Exercise brief:
Please write out the final portion of the records below exactly: the line containing "Click Show More on the relevance statement", every line after it, and nothing else.

Stored items from a collection:
BEGIN
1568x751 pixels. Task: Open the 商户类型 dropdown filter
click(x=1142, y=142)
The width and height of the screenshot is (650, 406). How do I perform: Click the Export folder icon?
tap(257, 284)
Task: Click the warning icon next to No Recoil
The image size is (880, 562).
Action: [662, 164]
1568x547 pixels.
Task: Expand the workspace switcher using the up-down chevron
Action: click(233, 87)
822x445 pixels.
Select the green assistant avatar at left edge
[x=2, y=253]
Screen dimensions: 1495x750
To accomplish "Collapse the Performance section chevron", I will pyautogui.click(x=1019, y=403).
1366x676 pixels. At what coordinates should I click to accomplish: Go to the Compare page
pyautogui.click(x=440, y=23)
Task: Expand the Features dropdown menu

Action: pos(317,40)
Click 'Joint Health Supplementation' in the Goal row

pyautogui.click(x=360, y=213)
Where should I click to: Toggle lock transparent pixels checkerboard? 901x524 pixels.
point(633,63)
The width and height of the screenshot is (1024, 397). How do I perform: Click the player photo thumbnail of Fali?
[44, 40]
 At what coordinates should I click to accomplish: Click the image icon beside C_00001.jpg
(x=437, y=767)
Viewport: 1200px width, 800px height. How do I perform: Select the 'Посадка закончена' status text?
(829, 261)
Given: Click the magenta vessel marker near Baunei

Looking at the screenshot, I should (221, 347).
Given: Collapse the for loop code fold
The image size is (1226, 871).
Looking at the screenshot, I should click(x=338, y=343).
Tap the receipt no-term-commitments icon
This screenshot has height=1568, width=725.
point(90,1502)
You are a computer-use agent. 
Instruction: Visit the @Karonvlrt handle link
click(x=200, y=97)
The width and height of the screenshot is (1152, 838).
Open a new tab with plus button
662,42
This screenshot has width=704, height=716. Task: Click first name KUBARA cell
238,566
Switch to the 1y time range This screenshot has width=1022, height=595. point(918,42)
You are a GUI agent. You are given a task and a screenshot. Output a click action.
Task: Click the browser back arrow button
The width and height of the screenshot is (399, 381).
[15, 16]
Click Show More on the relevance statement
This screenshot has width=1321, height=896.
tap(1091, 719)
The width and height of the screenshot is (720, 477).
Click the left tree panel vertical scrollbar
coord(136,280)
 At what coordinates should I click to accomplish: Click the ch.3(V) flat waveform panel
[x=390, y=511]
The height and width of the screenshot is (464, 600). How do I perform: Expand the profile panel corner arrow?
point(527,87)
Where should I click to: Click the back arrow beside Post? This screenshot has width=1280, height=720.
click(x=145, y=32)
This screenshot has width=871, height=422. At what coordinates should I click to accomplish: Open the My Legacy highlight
END
Response for this exercise:
Click Show More on the relevance statement
This screenshot has width=1321, height=896.
tap(1091, 719)
The width and height of the screenshot is (720, 477).
Click the left tree panel vertical scrollbar
coord(136,280)
 At what coordinates should I click to accomplish: Click the ch.3(V) flat waveform panel
[x=390, y=511]
The height and width of the screenshot is (464, 600). How do I perform: Expand the profile panel corner arrow?
point(527,87)
Where should I click to: Click the back arrow beside Post? This screenshot has width=1280, height=720.
click(x=145, y=32)
This screenshot has width=871, height=422. At what coordinates should I click to accomplish: Open the My Legacy highlight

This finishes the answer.